▸ TRABALHO A FAZER
a - No texto sobre a torre memorial do WTC, reescreva de forma mais curta o parágrafo que começa com "Fiquei sabendo, por acaso", mantendo os fatos principais.
b - Dê continuidade ao texto sobre a torre memorial do WTC a partir do ponto em que ele termina.

▸ TEXTO PARA LEITURA
# # # # #

Fiquei sabendo, por acaso, que
um amigo meu, o artista britânico
Brian Clarke, estava dando assessoria a Larry Silverstein e sua
equipe de arquitetos, aconselhando-os sobre o que poderia ser feito no local. Falei com Clarke, descrevendo minha idéia; ele gostou
e disse que a passaria para a frente. Desde então não tive nenhuma
notícia, mas agora leio que, nas
palavras de um órgão de imprensa, "quase todos os projetos apresentados incluem uma torre memorial primeiro sugerida por arquitetos a serviço do arrendatário
do WTC, Larry Silverstein, que seria pelo menos tão alta quanto os
edifícios derrubados, de 110 andares, e teria mais de 40 andares de
espaço vazio e transparente em
sua parte superior". Estou ao
mesmo tempo espantado, gratificado e perplexo. Tentei descobrir
se esta é, de fato, uma versão de
minha idéia original, mas até agora não tive resposta. Em última
análise, porém, não importa de
quem foi a idéia. Ainda acho que é
boa e ainda a recomendo a todas
as partes envolvidas.

# # # # #

▸ LINHAS DE DADOS
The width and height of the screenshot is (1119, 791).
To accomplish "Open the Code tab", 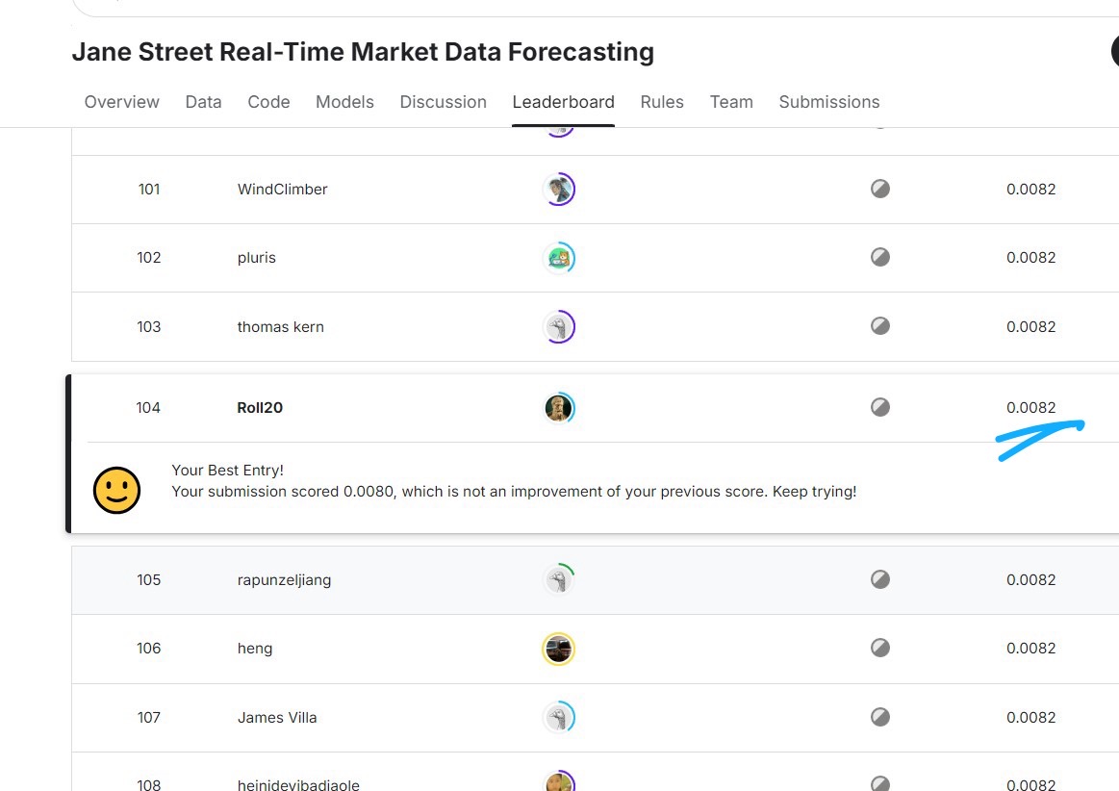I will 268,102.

# # # # #

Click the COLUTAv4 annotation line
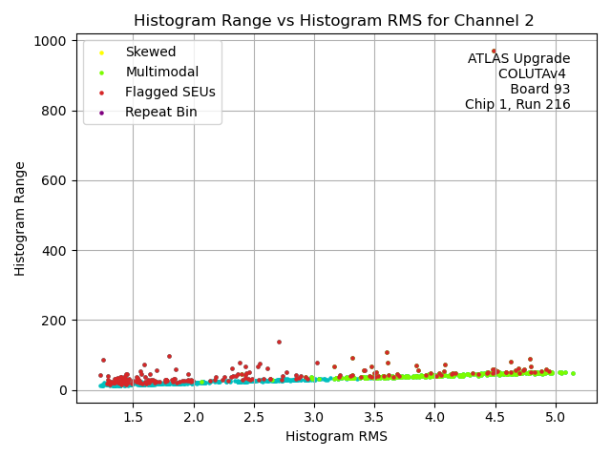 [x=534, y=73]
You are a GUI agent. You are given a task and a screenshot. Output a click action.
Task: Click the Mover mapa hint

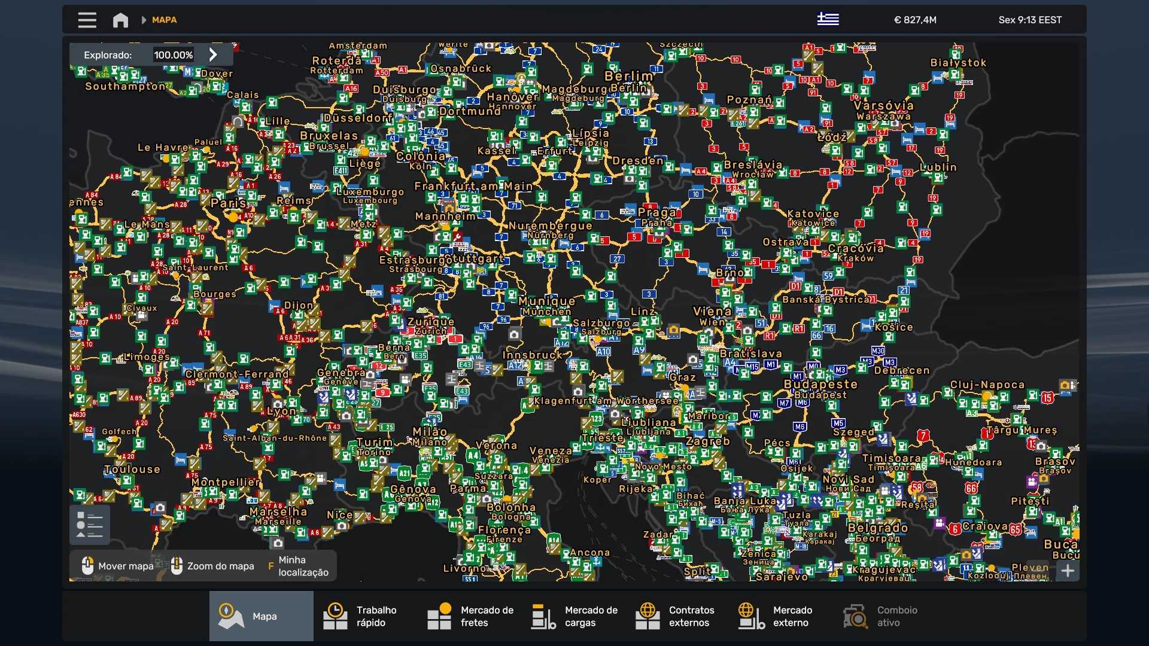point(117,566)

# # # # #

▸ RESPOSTAS
a - Soube por acaso que meu amigo Brian Clarke, artista britânico, assessorava Larry Silverstein e seus arquitetos sobre o que fazer no local. Contei-lhe minha ideia. Ele gostou e disse que a repassaria, mas depois não tive notícias. Agora leio na imprensa que quase todos os projetos incluem uma torre memorial sugerida pelos arquitetos de Silverstein, arrendatário do WTC. A torre teria pelo menos a altura dos edifícios derrubados, de 110 andares, e mais de 40 andares de espaço vazio e transparente no alto. Isso me espanta, me gratifica e me deixa perplexo. Ainda não consegui confirmar se é uma versão da minha ideia, mas isso não importa. Continuo achando a ideia boa e a recomendo a todas as partes envolvidas.

b -
O que importa mais é que seja
feita rapidamente uma escolha
quanto à natureza do que se pretende: queremos criar uma necrópole ou uma fênix? Me atrevo a
sugerir que os homens e mulheres
laboriosos que estavam trabalhando no momento em que a
morte chegou voando pela janela
seriam melhor representados pela
recriação de um ambiente de trabalho espetacular, pela regeneração da cidade que amavam. Certamente isso seria um memorial
mais belo do que qualquer estátua, coluna ou átrio no céu, repleto de luz: a visão da área da Baixa
Manhattan com toda sua energia
e seu dinamismo de antes, de Nova York olhando, como sempre
fez, para o futuro, e não para o
passado.
Salman Rushdie, 54, escritor britânico
de origem indiana, é autor de "Os Versos
Satânicos", "O Último Suspiro do Mouro"
e "Fury" (ainda sem título em português), entre outros livros.